Orders, Supreme Court, New York County (Eileen Bransten, J.), entered August 15, 2005, which (1) granted a petition to compel arbitration, appointed a third arbitrator and directed the parties to proceed to a hearing before a special referee concerning the extension of a previously granted temporary restraining order, and (2) denied respondent Melnicke’s motion for change of venue, unanimously affirmed, without costs.

The language of the contract at issue was clear and unambiguous that in the event the two arbitrators selected by the parties were stalemated in appointing a third rabbinical arbitrator within 15 days, a court of competent jurisdiction could be asked to make that appointment. Contrary to respondent’s contention, the court’s enforcement of the arbitration clause pursuant to CPLR article 75 did not constitute an impermissibly excessive entanglement in religion, since no doctrinal issue was decided by the court and no interference with religious authority will result (see Avitzur v Avitzur, 58 NY2d 108 [1983], cert denied 464 US 817 [1983]).

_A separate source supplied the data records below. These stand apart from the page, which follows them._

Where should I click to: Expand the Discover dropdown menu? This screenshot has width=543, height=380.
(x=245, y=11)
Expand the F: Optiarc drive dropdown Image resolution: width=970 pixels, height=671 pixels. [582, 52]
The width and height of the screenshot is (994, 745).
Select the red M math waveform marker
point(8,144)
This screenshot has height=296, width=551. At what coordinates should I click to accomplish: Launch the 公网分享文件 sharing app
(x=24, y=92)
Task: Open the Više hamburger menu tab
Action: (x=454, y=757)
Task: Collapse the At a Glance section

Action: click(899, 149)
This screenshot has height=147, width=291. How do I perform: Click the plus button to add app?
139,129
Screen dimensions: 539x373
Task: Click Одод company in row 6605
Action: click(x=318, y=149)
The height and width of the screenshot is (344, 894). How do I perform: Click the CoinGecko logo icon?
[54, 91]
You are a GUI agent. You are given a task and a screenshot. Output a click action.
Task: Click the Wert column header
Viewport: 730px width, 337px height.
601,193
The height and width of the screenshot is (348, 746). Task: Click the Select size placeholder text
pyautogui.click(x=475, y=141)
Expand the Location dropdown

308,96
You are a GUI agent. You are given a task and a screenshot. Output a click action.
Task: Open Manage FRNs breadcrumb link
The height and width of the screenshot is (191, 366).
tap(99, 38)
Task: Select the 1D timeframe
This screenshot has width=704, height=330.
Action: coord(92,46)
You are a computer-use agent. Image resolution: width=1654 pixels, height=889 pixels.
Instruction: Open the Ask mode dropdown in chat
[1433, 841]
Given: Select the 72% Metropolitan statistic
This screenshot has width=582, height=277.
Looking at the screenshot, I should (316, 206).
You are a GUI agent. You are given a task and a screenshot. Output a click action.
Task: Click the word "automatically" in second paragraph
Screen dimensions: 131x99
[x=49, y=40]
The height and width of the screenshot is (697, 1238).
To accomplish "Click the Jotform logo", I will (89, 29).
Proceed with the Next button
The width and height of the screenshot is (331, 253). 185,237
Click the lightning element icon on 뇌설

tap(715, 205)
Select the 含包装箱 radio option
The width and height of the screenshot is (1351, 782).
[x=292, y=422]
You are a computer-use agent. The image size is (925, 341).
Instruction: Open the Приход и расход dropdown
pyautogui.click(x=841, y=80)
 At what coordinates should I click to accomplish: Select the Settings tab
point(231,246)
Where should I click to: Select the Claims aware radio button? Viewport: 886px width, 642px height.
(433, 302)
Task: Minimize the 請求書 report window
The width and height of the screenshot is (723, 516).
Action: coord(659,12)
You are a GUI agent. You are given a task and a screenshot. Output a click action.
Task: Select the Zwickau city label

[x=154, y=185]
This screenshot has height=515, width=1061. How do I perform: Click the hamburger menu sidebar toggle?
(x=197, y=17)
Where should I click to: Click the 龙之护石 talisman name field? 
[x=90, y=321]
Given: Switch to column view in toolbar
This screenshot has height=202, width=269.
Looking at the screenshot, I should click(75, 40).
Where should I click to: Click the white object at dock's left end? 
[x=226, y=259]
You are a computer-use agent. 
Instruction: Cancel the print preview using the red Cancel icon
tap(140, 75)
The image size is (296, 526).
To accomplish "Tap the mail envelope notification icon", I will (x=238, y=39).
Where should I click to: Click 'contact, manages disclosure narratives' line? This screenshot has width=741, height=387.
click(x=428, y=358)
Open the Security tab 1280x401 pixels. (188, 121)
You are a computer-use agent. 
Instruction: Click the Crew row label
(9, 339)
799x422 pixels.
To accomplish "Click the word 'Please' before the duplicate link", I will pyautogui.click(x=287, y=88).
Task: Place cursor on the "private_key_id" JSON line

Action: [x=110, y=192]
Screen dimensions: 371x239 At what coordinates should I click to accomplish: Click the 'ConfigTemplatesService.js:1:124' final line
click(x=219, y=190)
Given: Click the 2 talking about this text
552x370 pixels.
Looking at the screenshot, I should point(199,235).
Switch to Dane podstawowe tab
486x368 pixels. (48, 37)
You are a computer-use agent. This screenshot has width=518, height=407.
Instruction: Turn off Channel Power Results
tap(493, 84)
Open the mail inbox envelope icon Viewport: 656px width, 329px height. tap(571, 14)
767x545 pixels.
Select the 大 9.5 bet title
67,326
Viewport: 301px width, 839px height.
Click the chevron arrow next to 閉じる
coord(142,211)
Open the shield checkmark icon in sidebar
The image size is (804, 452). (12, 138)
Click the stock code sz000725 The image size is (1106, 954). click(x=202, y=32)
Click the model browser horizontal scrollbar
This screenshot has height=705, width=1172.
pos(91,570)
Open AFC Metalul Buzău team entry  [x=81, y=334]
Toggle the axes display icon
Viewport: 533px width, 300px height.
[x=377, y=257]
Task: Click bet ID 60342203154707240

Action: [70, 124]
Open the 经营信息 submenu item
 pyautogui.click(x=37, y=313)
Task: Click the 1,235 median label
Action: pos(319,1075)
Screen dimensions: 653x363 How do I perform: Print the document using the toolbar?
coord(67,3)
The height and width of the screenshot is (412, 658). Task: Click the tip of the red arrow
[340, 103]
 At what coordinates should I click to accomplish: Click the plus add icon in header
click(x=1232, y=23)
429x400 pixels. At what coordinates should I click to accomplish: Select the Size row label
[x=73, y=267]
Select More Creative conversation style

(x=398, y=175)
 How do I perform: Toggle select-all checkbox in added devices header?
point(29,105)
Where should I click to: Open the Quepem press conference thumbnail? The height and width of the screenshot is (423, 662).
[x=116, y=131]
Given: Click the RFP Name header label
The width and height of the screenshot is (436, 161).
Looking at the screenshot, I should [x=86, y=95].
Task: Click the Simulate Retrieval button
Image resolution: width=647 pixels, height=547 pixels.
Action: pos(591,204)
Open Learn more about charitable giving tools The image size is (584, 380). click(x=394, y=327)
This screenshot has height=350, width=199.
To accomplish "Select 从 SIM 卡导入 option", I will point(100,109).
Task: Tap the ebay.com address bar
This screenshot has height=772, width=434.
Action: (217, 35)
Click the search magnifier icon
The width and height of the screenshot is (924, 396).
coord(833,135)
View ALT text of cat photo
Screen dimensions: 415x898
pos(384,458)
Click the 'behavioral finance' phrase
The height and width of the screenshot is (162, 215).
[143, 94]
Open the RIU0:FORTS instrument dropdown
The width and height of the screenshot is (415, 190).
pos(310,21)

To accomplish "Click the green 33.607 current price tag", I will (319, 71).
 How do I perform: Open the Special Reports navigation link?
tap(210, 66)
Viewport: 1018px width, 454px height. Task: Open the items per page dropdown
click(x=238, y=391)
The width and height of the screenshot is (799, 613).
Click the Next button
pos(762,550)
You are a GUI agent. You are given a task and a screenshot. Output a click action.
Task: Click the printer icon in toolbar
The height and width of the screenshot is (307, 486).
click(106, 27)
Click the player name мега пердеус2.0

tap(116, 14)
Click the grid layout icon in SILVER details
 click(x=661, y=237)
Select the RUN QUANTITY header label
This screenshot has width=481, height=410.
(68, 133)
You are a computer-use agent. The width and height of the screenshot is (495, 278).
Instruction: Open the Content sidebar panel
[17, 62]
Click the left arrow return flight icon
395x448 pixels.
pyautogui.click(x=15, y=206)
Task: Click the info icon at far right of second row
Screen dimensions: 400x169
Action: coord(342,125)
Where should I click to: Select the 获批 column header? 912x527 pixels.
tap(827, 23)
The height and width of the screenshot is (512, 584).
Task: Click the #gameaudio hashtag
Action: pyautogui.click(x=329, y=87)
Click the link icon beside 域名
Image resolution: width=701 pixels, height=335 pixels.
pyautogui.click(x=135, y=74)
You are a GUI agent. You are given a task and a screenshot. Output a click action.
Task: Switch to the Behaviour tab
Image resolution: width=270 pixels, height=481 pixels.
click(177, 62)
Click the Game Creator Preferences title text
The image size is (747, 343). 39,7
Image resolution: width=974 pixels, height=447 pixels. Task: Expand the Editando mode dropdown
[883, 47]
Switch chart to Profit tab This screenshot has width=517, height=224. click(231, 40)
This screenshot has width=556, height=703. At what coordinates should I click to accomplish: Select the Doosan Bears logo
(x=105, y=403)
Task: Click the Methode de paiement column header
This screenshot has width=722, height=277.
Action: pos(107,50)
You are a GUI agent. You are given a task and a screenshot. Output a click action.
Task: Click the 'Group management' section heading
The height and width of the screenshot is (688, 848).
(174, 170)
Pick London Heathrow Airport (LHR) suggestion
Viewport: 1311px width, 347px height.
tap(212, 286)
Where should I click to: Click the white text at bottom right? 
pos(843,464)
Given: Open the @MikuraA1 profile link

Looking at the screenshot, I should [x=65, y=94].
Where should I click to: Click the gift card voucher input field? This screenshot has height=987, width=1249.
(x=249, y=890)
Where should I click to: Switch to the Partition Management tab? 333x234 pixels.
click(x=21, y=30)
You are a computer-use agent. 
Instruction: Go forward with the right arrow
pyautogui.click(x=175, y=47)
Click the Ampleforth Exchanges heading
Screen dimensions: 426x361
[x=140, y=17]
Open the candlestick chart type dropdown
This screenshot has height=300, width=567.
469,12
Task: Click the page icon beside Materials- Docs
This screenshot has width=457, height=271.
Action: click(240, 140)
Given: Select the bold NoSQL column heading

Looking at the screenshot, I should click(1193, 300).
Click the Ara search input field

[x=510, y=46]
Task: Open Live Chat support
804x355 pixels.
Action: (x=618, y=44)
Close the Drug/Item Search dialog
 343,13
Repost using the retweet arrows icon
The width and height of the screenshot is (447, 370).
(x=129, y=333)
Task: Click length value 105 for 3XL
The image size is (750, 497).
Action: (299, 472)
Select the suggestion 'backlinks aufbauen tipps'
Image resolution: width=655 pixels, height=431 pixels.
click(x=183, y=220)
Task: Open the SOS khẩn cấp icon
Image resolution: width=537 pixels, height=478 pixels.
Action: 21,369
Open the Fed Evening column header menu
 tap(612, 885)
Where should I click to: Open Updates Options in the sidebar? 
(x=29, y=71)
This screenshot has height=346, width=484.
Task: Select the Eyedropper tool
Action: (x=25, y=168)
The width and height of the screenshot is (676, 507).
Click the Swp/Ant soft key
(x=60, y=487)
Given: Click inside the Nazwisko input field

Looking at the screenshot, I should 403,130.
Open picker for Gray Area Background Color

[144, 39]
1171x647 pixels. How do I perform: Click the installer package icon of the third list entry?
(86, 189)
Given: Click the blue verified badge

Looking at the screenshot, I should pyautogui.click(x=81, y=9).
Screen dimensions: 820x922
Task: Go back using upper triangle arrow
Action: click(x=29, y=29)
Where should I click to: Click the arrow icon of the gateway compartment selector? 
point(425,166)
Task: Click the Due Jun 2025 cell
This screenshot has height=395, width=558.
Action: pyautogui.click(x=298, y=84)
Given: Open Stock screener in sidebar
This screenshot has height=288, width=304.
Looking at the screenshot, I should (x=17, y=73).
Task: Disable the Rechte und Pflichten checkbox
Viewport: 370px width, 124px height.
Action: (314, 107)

Regarding venue, respondent has numerous ties to New York County (CPLR 7502 [a]), including the location of the contract execution, the escrow account for the down payment, and the office of counsel designated for the closing of the transaction.

*504We have considered respondent’s remaining argument and find it without merit, since the orders appealed from do not involve the injunctive relief on which this argument is based. Concur—Mazzarelli, J.P., Nardelli, Sweeny and McGuire, JJ.